Sous l'un des hangars de l'habitation Bochette au Lamentin, les ouvriers agricoles à la retraite ou encore en fonction, étaient une cinquantaine. Face aux représentants de l'État, ils ont exprimé leur détresse. Qu'ils soient à la retraite ou non, ils sont malades. Gravement malades même pour nombre d'entre eux.

Agriculteurs
Agriculteurs malades des pesticides et leurs soutiens (Lamentin 9 décembre 2020). ©Patrice Chateau Degat

Arrivés avec une demi-heure de retard, le préfet de Région Stanislas Cazelles, Jérôme Viguier, le directeur de l'ARS (Agence Régionale de Santé) et un représentant de l'inspection du travail ont écouté attentivement. Le préfet prenant même des notes avant de conclure la rencontre en affichant une certaine émotion.

intervention de Stanislas Cazelles

Entre un mari ouvrier agricole parti trop tôt d'un cancer de la prostate, une vie à épandre "du poison" comme disent les ouvriers, et des enfants dont la croissance est stoppée ou accélérée, les pesticides sont clairement dénoncés.

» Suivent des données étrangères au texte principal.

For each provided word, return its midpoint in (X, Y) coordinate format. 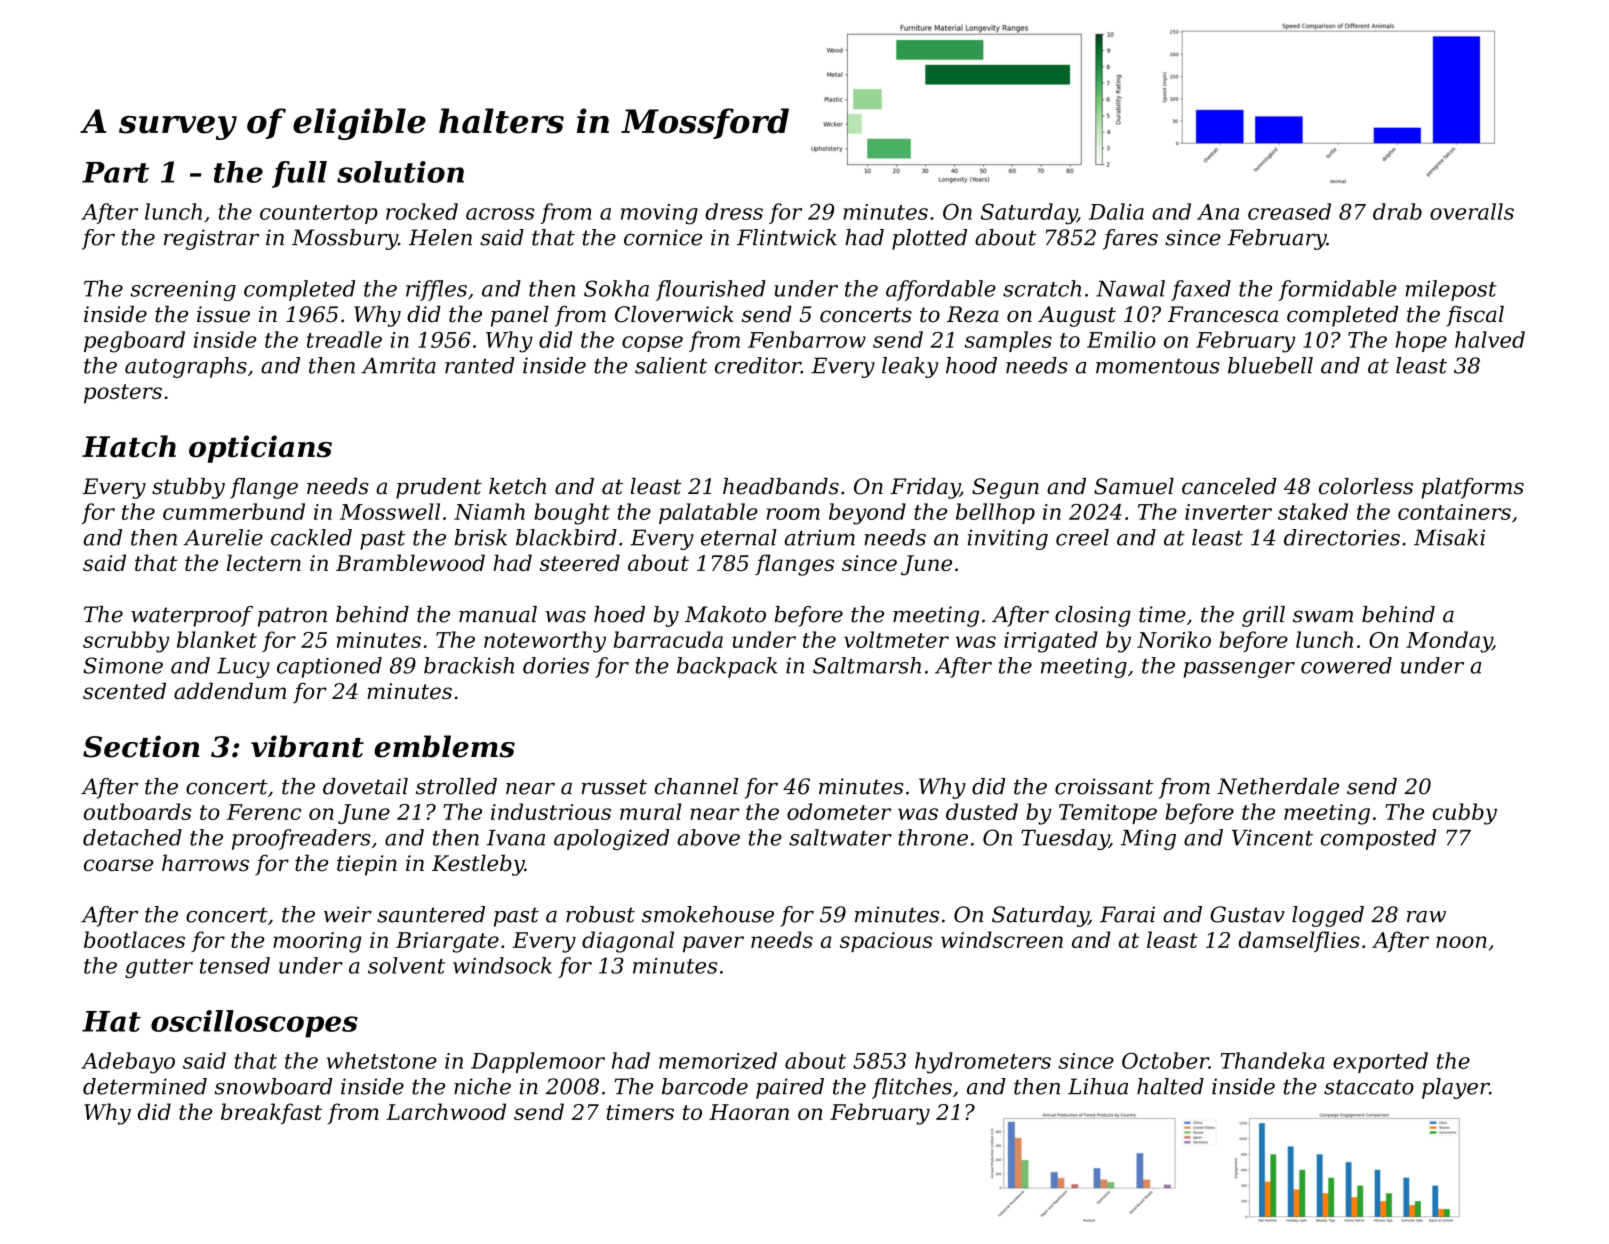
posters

Pourtant aucune de ces pathologies n'est reconnue comme étant une maladie professionnelle. C'est l'une des 11 revendications du collectif. Des revendications aussi pour demander une revalorisation des retraites des ouvriers agricoles.

Selon le collectif, les ouvriers agricoles à la retraite, toucheraient en moyenne 700 euros par mois.